Task description: Start the copy at the line containing "Task: Expand the Will user dropdown" and run it through the last line of the records. Repeat each line exactly; omit pictures.

BEGIN Data supplied

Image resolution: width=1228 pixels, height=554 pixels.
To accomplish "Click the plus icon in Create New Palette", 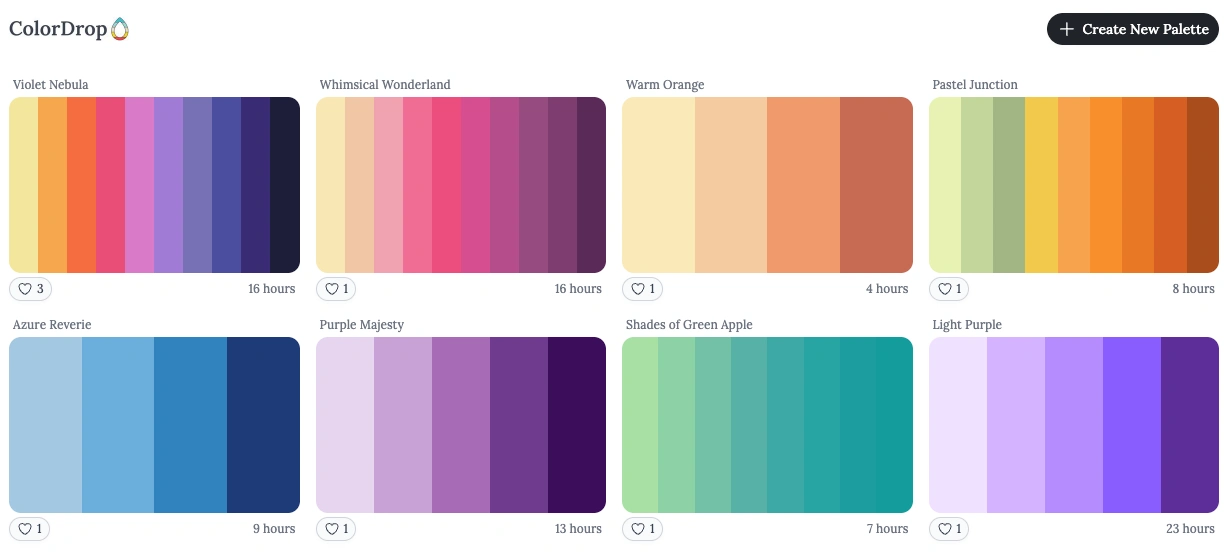I will pyautogui.click(x=1067, y=29).
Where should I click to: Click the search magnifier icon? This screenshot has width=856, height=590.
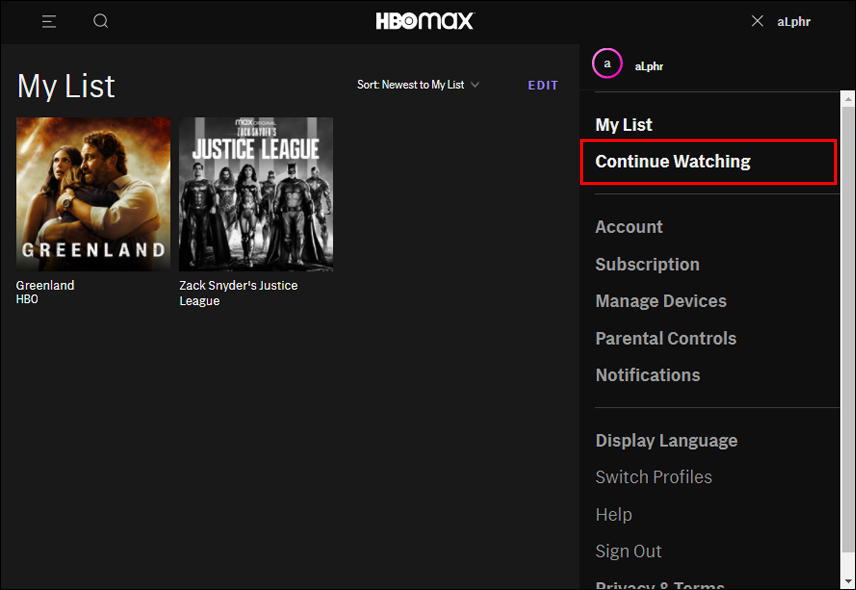pyautogui.click(x=101, y=21)
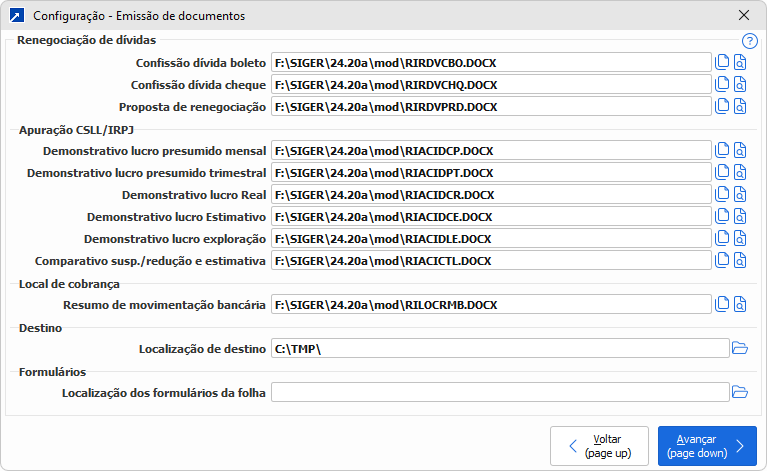The width and height of the screenshot is (767, 471).
Task: Click copy icon for Demonstrativo lucro Real
Action: coord(722,195)
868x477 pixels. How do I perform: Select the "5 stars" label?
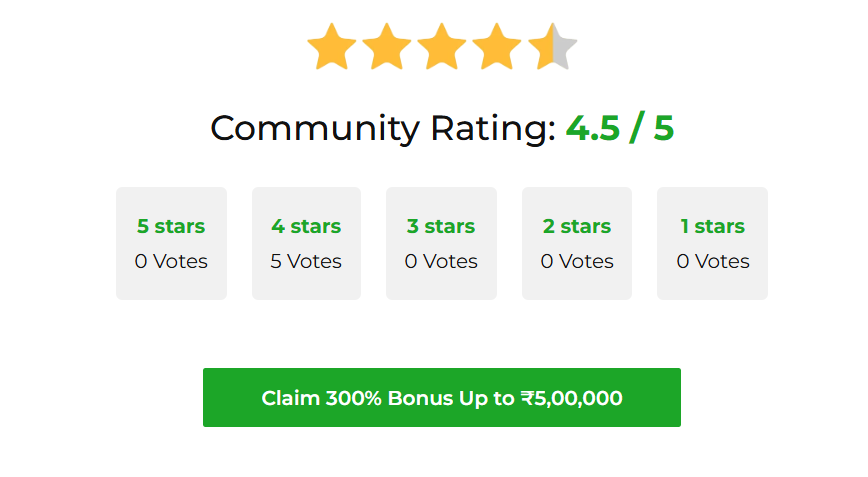(x=171, y=227)
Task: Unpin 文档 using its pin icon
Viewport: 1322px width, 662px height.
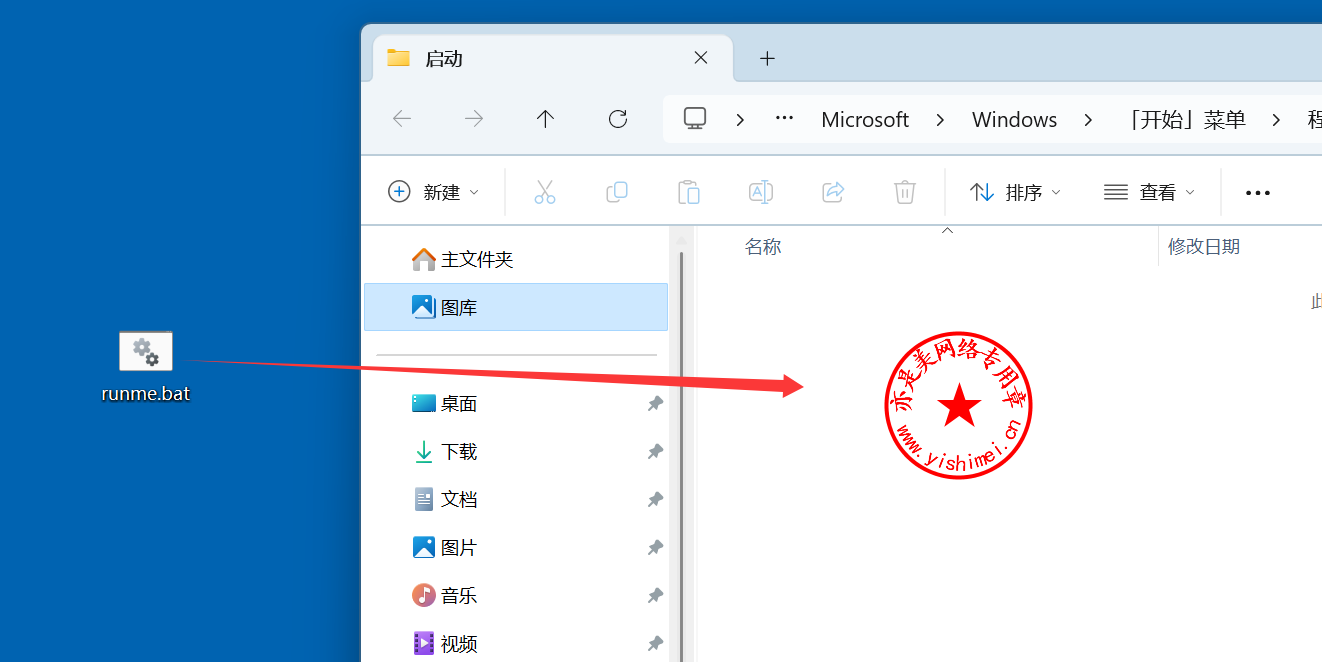Action: point(655,499)
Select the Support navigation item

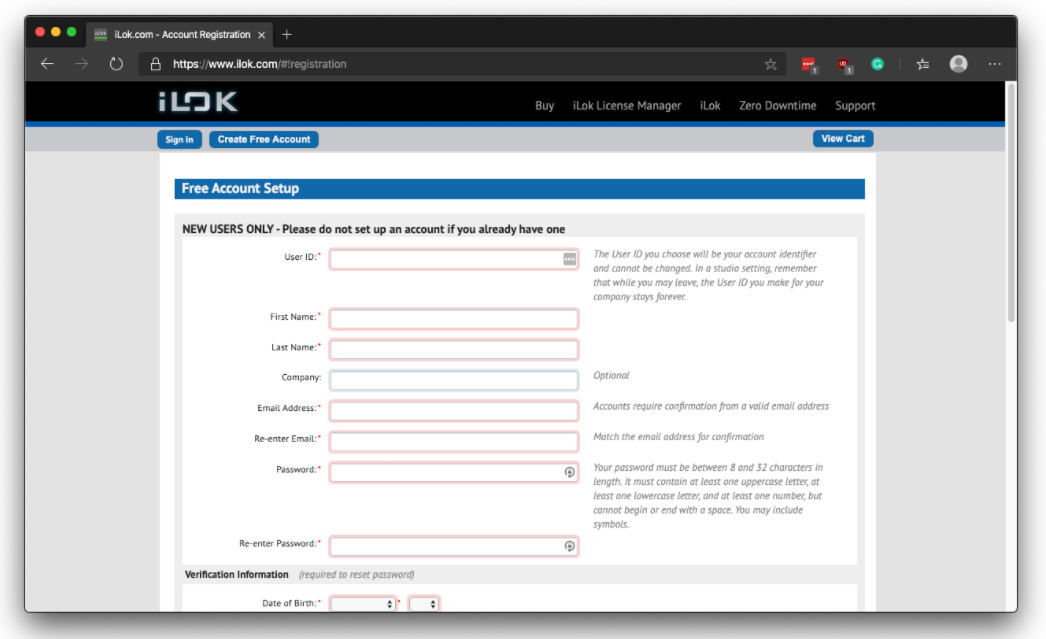coord(855,106)
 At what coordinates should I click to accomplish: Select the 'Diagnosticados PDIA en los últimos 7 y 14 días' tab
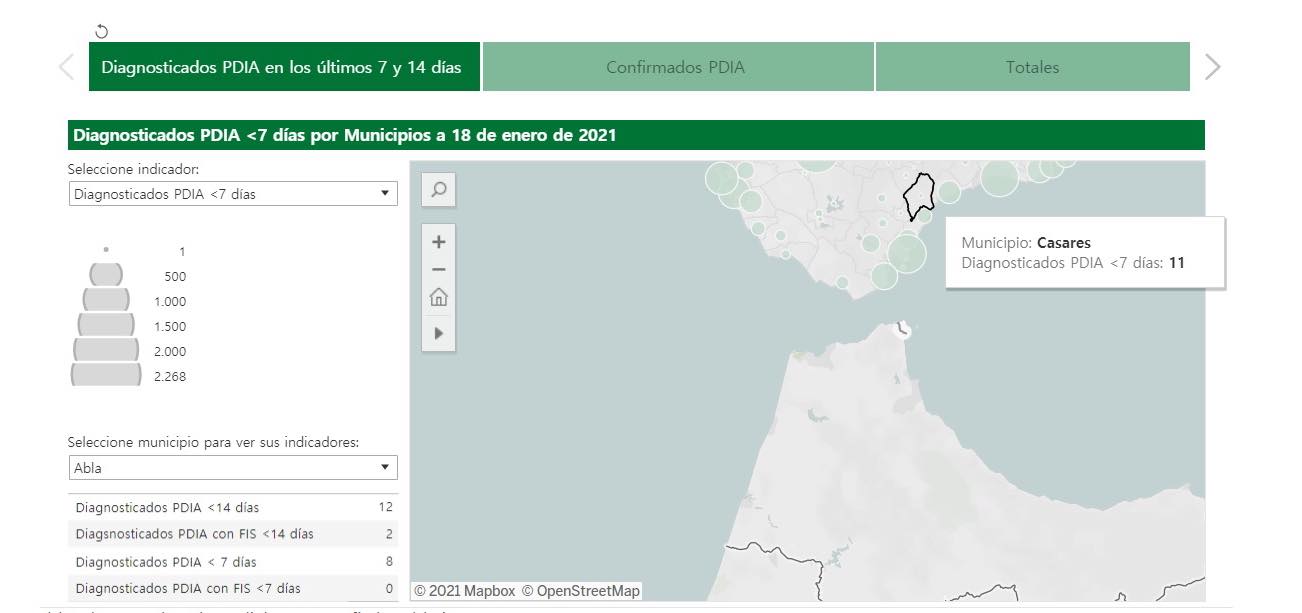point(282,67)
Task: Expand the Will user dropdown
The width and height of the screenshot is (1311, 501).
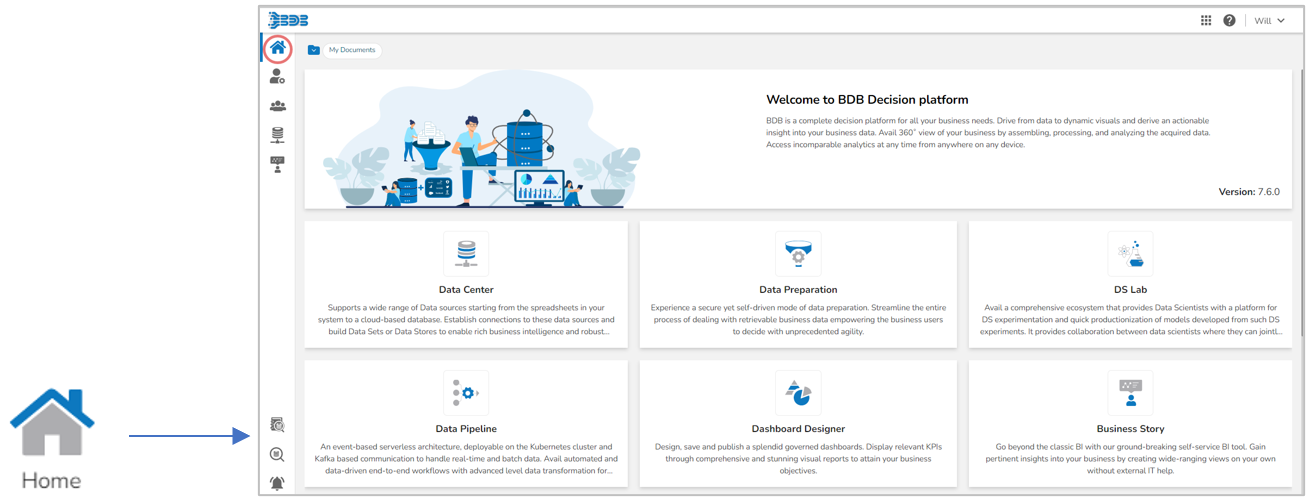Action: [x=1269, y=21]
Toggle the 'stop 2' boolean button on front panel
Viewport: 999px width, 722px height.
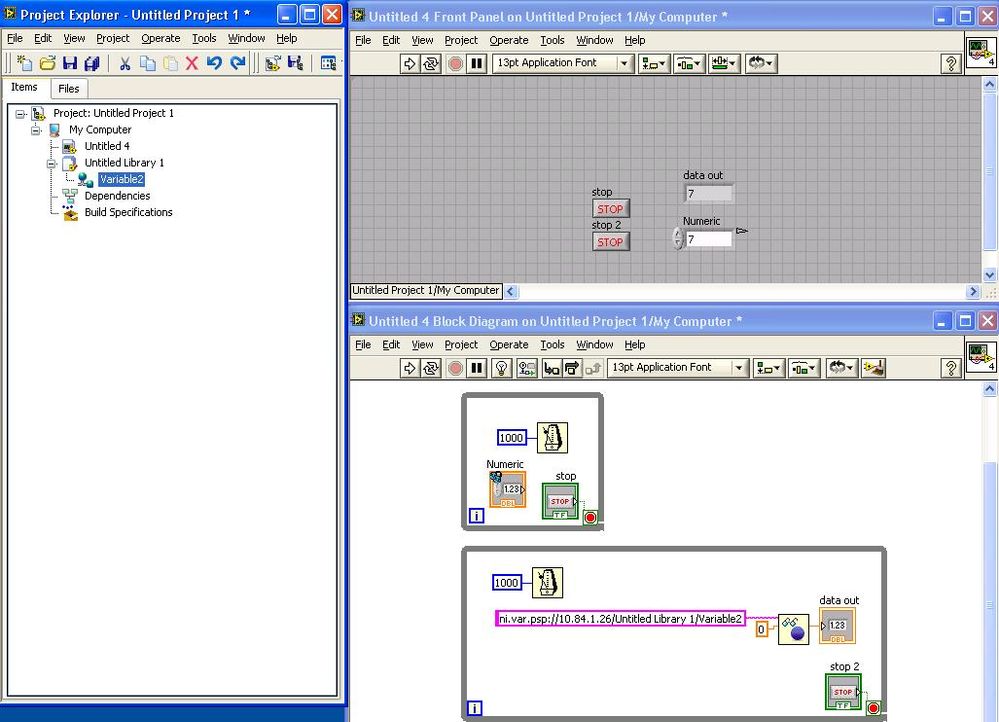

END Data supplied

Task solution:
Task: Expand the Will user dropdown
The width and height of the screenshot is (1311, 501).
Action: [x=1269, y=21]
Toggle the 'stop 2' boolean button on front panel
Viewport: 999px width, 722px height.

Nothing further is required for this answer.